While the DI and others at the higher-IQ end of the movement may make some (albeit not always consistent or successful) effort to eschew such, Mann has shown himself to be just another cdesign proponentist doing a clumsy job of re-branding standard creationist dreck as ID. It may go over well at his "Bible School", but no one else is fooled by the change in labelling.

An ideologue, and not a very bright one.
 
Schaefer is in fact a very good and highly honoured physical chemist but what worries me is the fact that this in no way qualifies him as a historian of science.

The claim that a scientist is automatically qualified to express views on the history of science is like saying that a professional soldier is qualified to write about the Thirty Years War!

In fact some of the very worst history of science in circulation was written by scientists who simply don't recognise that being a scientist and being a historian are two completely different things.
 
Schaefer is in fact a very good and highly honoured physical chemist ...

I don't doubt he is, just that babbling on about USN&WR cover stories and Nobel "nominations" and the like don't establish it.

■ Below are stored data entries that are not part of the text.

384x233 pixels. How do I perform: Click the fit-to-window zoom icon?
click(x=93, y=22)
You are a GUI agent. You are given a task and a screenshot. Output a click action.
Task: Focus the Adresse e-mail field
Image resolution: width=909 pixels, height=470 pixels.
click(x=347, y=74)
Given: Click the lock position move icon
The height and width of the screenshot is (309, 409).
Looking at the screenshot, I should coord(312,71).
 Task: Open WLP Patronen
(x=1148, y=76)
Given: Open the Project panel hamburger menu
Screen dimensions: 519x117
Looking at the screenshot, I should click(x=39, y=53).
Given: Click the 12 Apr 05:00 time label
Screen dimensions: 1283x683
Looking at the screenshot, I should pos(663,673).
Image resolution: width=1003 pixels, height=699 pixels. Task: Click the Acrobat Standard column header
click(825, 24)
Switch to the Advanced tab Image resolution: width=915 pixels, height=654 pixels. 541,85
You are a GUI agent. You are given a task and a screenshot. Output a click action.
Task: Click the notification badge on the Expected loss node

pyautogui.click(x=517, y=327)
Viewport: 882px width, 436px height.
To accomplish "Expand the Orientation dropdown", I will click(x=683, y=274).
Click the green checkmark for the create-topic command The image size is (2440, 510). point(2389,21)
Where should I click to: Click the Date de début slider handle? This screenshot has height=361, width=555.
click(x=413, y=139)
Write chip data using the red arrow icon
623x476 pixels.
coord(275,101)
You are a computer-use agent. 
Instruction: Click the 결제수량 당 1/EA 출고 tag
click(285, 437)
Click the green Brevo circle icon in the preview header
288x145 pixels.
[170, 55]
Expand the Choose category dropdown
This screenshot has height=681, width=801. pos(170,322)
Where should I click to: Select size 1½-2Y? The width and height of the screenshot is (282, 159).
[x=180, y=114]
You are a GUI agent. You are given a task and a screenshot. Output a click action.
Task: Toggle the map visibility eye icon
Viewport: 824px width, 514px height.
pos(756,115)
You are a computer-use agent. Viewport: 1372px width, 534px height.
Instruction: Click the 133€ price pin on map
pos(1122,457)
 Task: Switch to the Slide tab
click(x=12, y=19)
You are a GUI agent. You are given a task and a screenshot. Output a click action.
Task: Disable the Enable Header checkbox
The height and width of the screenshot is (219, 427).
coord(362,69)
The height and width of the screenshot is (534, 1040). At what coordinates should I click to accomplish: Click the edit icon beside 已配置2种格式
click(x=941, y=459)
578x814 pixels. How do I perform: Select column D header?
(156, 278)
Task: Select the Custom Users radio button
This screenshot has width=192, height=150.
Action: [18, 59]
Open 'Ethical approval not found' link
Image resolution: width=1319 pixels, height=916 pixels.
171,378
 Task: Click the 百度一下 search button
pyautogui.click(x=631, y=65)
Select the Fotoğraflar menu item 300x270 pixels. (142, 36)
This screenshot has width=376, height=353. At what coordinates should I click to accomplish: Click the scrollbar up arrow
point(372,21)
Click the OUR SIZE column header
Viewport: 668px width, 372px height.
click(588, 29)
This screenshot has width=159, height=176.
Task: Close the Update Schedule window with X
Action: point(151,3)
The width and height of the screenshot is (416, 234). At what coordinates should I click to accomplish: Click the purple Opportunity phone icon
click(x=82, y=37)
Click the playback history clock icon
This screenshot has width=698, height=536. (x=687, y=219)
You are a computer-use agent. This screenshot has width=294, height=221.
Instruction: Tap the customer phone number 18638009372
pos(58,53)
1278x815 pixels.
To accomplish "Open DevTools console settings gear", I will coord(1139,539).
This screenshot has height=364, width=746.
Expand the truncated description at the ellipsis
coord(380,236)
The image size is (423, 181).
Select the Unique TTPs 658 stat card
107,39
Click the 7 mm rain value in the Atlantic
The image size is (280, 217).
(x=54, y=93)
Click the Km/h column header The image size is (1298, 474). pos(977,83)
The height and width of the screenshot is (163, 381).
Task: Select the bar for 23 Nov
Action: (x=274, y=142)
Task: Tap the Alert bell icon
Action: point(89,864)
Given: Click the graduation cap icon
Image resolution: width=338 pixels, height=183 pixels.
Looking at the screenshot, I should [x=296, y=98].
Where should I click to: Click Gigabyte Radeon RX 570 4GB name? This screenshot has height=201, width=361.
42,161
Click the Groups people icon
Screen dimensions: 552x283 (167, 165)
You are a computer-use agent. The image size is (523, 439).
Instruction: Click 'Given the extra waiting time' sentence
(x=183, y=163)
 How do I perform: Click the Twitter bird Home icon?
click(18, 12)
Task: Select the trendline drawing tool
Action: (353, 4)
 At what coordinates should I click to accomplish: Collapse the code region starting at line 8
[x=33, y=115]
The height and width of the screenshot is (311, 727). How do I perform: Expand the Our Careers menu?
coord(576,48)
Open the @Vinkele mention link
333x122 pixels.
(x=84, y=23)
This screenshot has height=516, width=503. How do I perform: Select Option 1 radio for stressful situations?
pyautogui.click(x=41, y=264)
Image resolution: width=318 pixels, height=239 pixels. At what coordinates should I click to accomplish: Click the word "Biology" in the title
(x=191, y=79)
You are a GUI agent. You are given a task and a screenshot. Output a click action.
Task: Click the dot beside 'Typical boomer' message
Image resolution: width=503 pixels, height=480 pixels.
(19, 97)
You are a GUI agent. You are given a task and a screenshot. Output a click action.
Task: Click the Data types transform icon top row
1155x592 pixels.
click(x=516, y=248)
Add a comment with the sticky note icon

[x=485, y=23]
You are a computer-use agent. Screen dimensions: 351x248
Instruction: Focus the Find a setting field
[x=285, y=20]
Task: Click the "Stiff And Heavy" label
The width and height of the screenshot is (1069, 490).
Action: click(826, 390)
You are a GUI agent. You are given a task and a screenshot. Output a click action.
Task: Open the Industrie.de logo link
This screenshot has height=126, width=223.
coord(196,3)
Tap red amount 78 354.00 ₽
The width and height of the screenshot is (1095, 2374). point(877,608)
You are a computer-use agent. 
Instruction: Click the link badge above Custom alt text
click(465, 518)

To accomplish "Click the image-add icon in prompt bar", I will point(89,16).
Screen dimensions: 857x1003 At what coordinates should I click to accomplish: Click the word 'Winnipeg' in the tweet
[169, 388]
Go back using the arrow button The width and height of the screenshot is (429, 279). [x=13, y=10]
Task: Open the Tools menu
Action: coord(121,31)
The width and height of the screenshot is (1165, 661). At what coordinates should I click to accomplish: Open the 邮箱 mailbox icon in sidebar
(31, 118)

But I wonder ... since he addressed his last comment to you, are you the one who "need not worry" about him visiting your blog anymore or am I? He was a good source of traffic. Maybe we can rent him out for entertainment value and share him.
 
Maybe we can rent him out for entertainment value and share him.

Pieret's "Rent a Fundi" service for blog authors ;)
 
Finally! A way to make money off the web!
 
John,

Please do rent me out. This would be preferable to what you have done -- having thrown me out.
 
I haven't thrown you out. I told you in one tread that I was tired of you simply posting the same arguments over and over with slightly different phrasing and wasn't going to let you try to wear me out on my own blog. You're free to comment here up until you become annoying again, at which point I'll let you know that that topic is closed.